The overall effect will be a decrease in oil production, which has brought prices to levels not seen since February.
Traders, who feared the group might agree to a hike, pushed prices down more than 4 percent for the day. Brent crude exceeded $ 53 a barrel and West Texas Intermediate topped $ 50 a barrel.
Essentially, Saudi Arabia and Russia, the two main producers of the OPEC Plus group, appear to have agreed not to agree. Russian officials wanted production to increase, arguing that a cut by OPEC and its allies risks losing market share to shale oil producers in the United States. The Saudis cautioned that the pandemic was far from under control.
The big producers couldn’t agree on Monday and reached a compromise on Tuesday.
Saudi Arabia and Russia have recently been in lockstep with identical production quotas. But that wasn’t the case last spring when the two disagreed on oil production, sparking a major price war. Faced with falling oil demand in the first wave of the pandemic, Saudi Arabia and other producers tried to force Russia to agree to a sharp production cut. When Russia objected, the Saudis increased production, causing panic among traders in April that eventually resulted in the West Texas Intermediate price going negative.
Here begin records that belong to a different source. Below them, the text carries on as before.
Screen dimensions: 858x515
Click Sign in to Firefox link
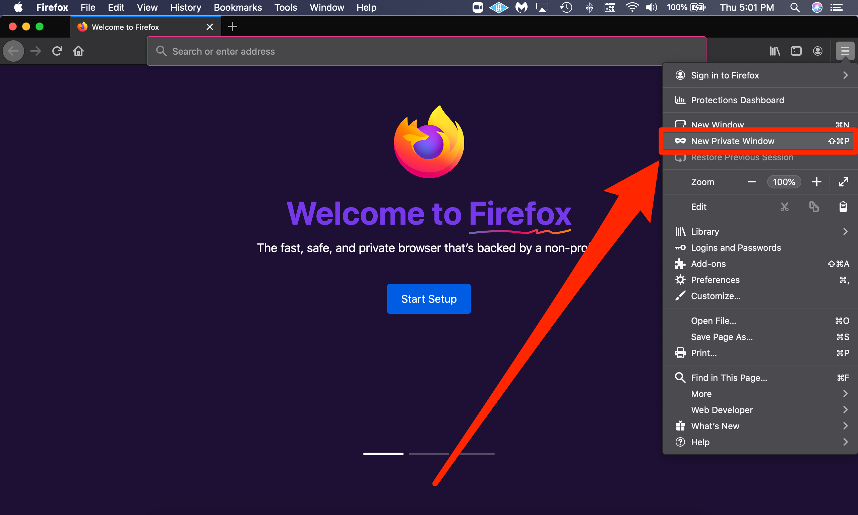click(x=760, y=75)
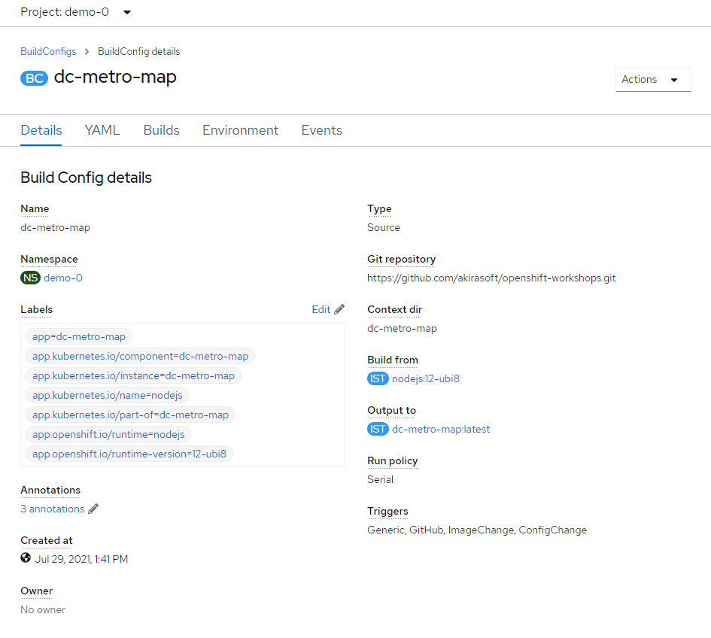Click the globe icon next to creation date
This screenshot has width=711, height=638.
pyautogui.click(x=26, y=558)
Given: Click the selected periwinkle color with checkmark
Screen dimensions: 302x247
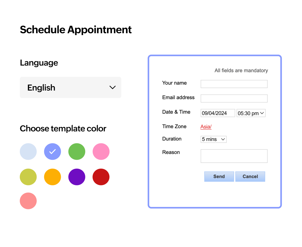Looking at the screenshot, I should [x=52, y=151].
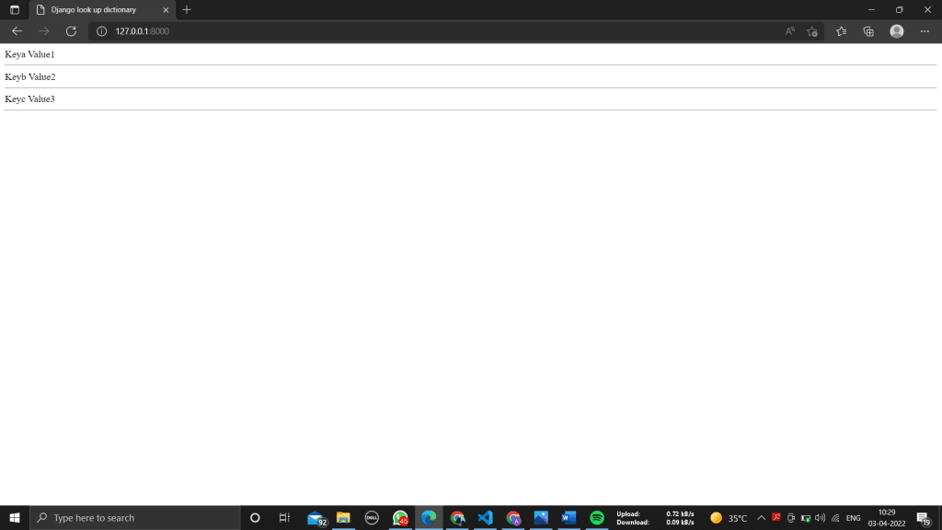Open Microsoft Word from the taskbar

pos(568,517)
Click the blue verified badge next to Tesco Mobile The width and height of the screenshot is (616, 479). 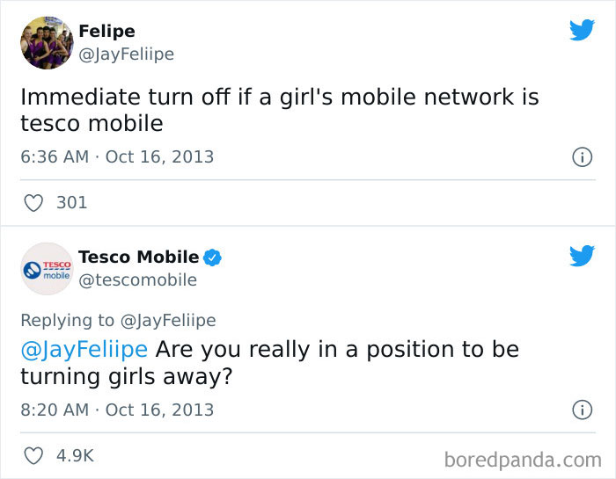click(x=212, y=258)
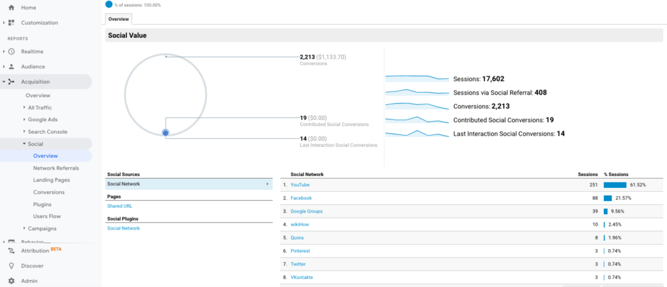Collapse the Social submenu
Screen dimensions: 667x287
(x=24, y=144)
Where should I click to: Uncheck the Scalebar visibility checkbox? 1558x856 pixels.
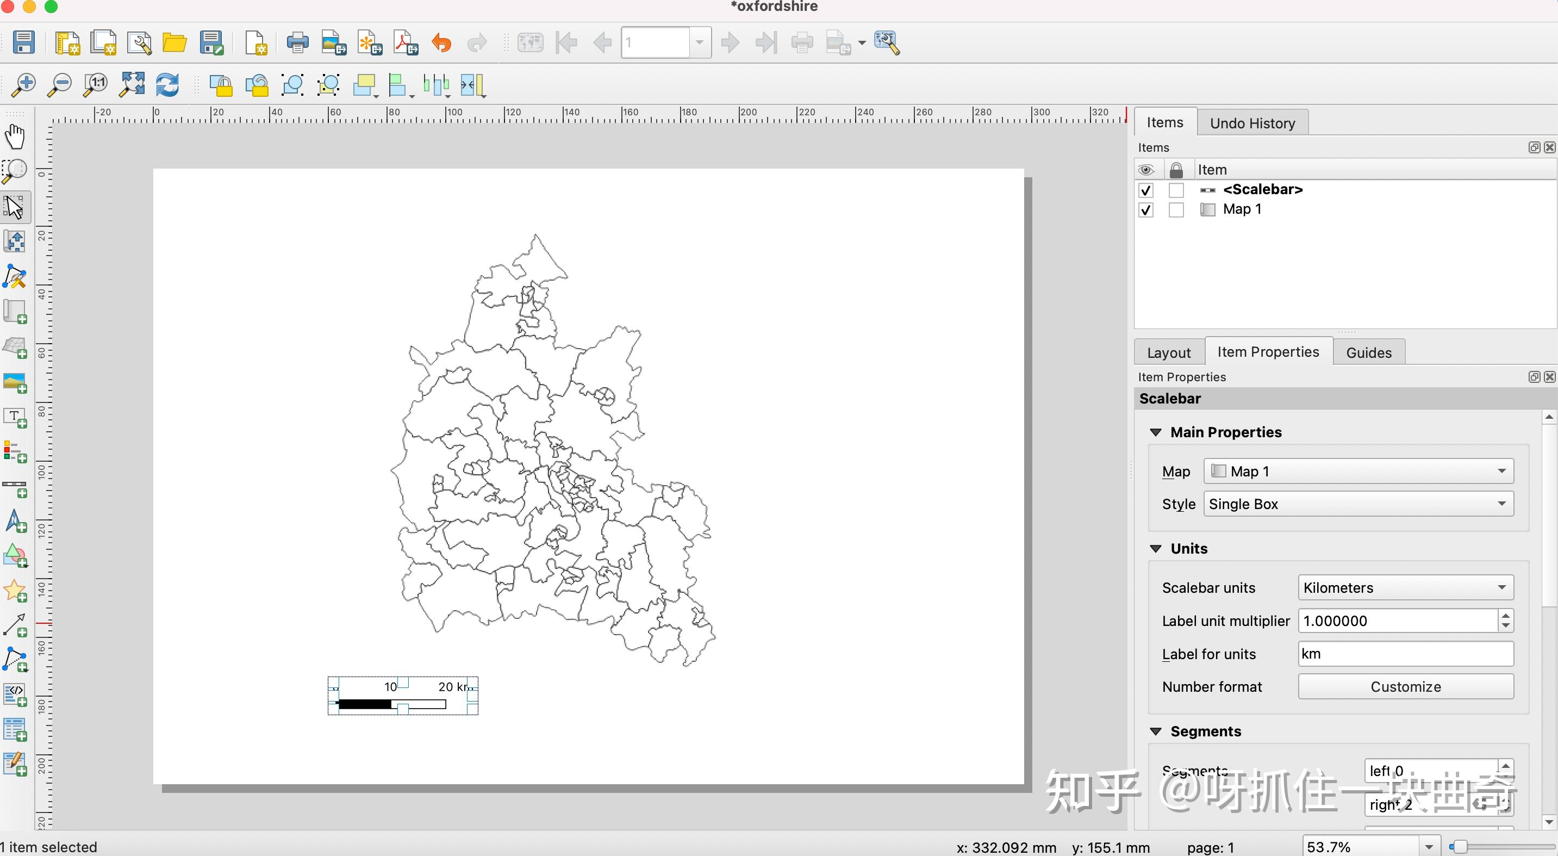click(x=1146, y=190)
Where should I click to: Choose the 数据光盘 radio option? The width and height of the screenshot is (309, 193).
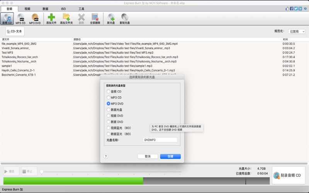point(109,110)
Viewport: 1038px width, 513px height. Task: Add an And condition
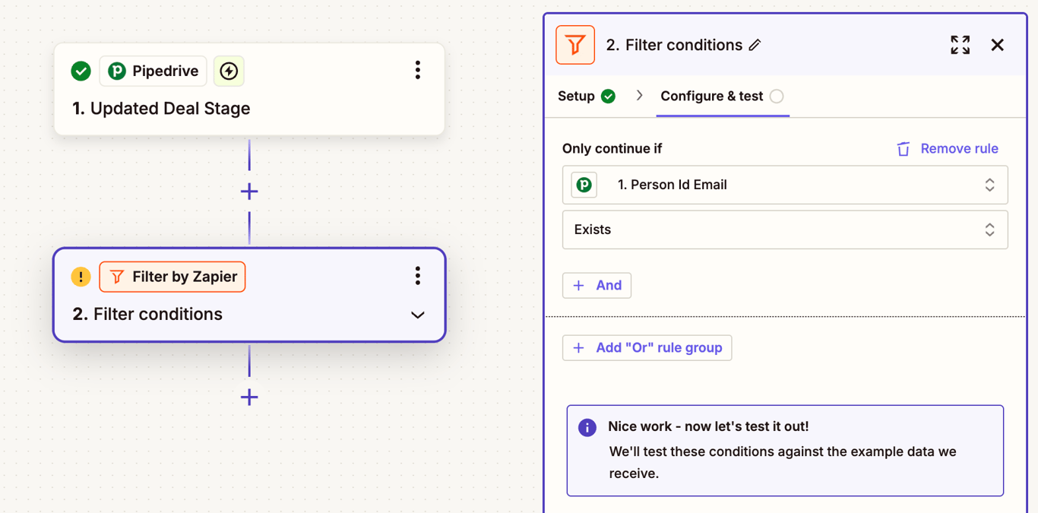click(x=597, y=286)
This time, both sides could agree to go in different directions.
Russia is now allowed to increase production by 65,000 barrels a day in February and a further 65,000 barrels a day in March.
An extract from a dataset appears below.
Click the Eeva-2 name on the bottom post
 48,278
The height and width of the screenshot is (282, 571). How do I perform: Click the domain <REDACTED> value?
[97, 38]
“Instead of letting it all fall apart, the Saudis let the Russians have what they want,” said Bhushan Bahree, executive director at IHS Markit, a research company.
At the same time, the Saudis volunteered to cut around 1 percent of world supply. That cut of one million barrels a day would be a reduction from the Kingdom’s goal of about 9.1 million barrels a day.
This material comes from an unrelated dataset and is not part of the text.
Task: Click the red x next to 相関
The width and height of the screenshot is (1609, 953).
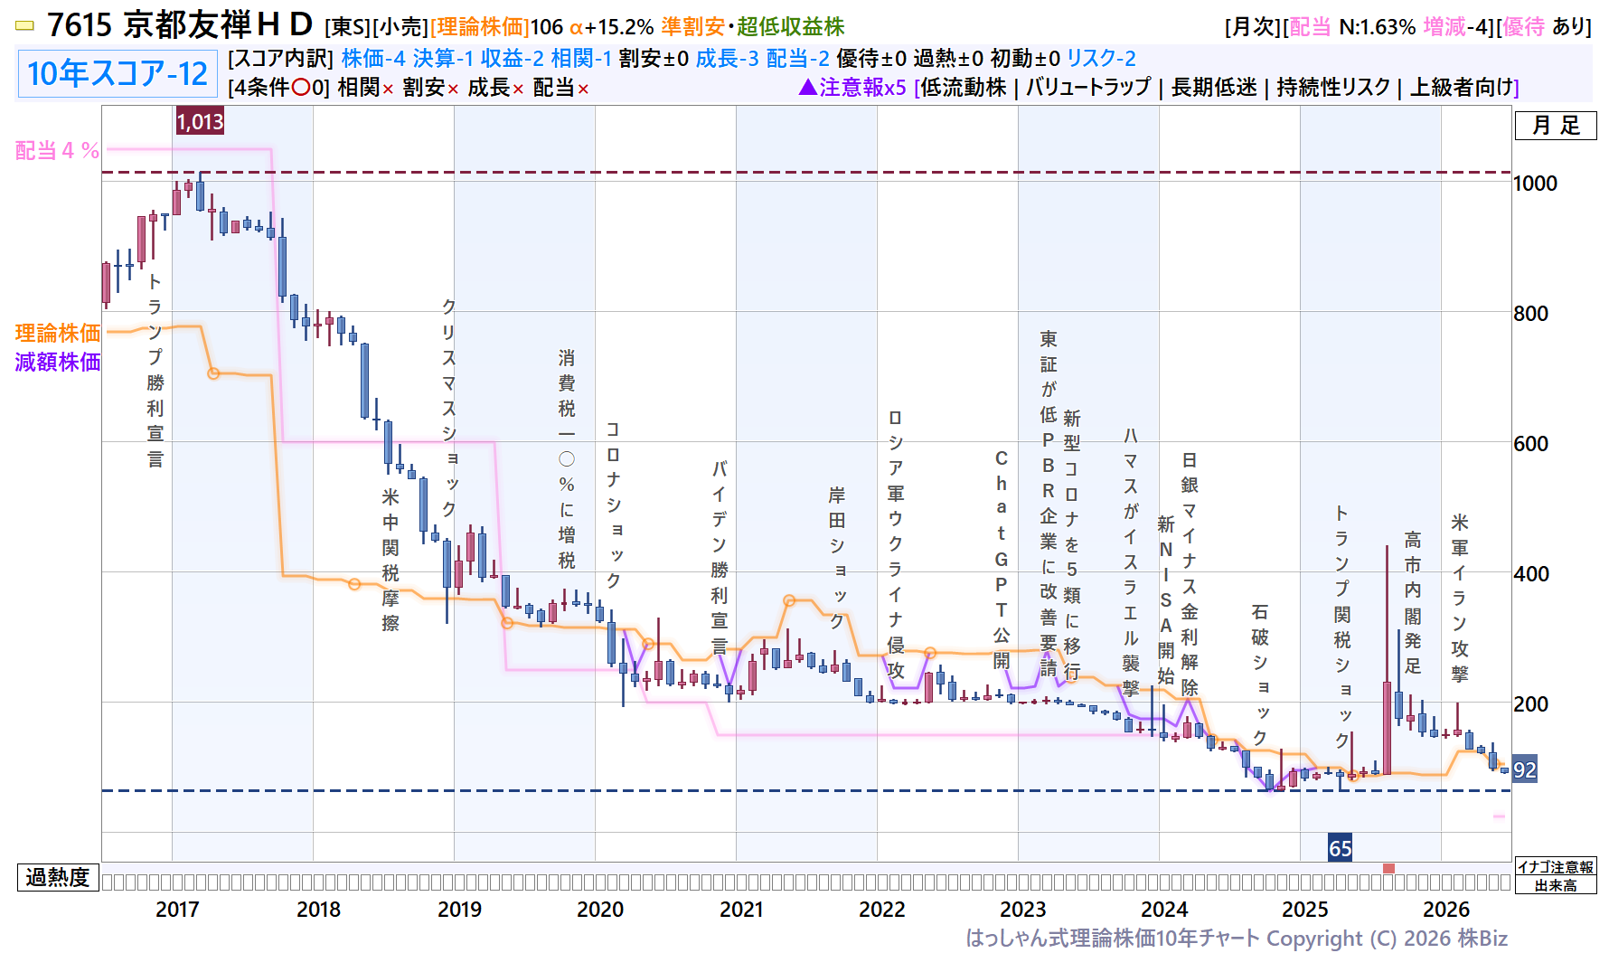Action: 388,89

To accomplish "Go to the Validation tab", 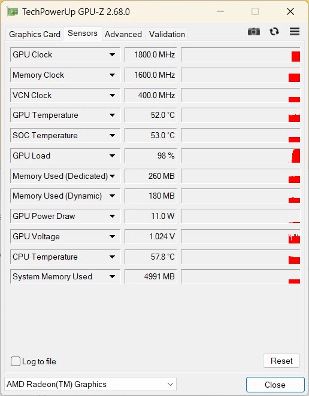I will pyautogui.click(x=167, y=34).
“It was a local idea,” said Saudi Oil Minister Prince Abdulaziz bin Salman during a press conference after the meeting. The prince who chaired the meeting said Saudi Arabia was making a “goodwill” gesture.
After the meeting, OPEC released a statement in which it noted the “shocking effects of the Covid-19 pandemic on the global economy and markets”.
“Rising infections, the return of stricter lockdown measures and growing uncertainties have resulted in a more fragile economic recovery that is expected to continue through 2021,” it said.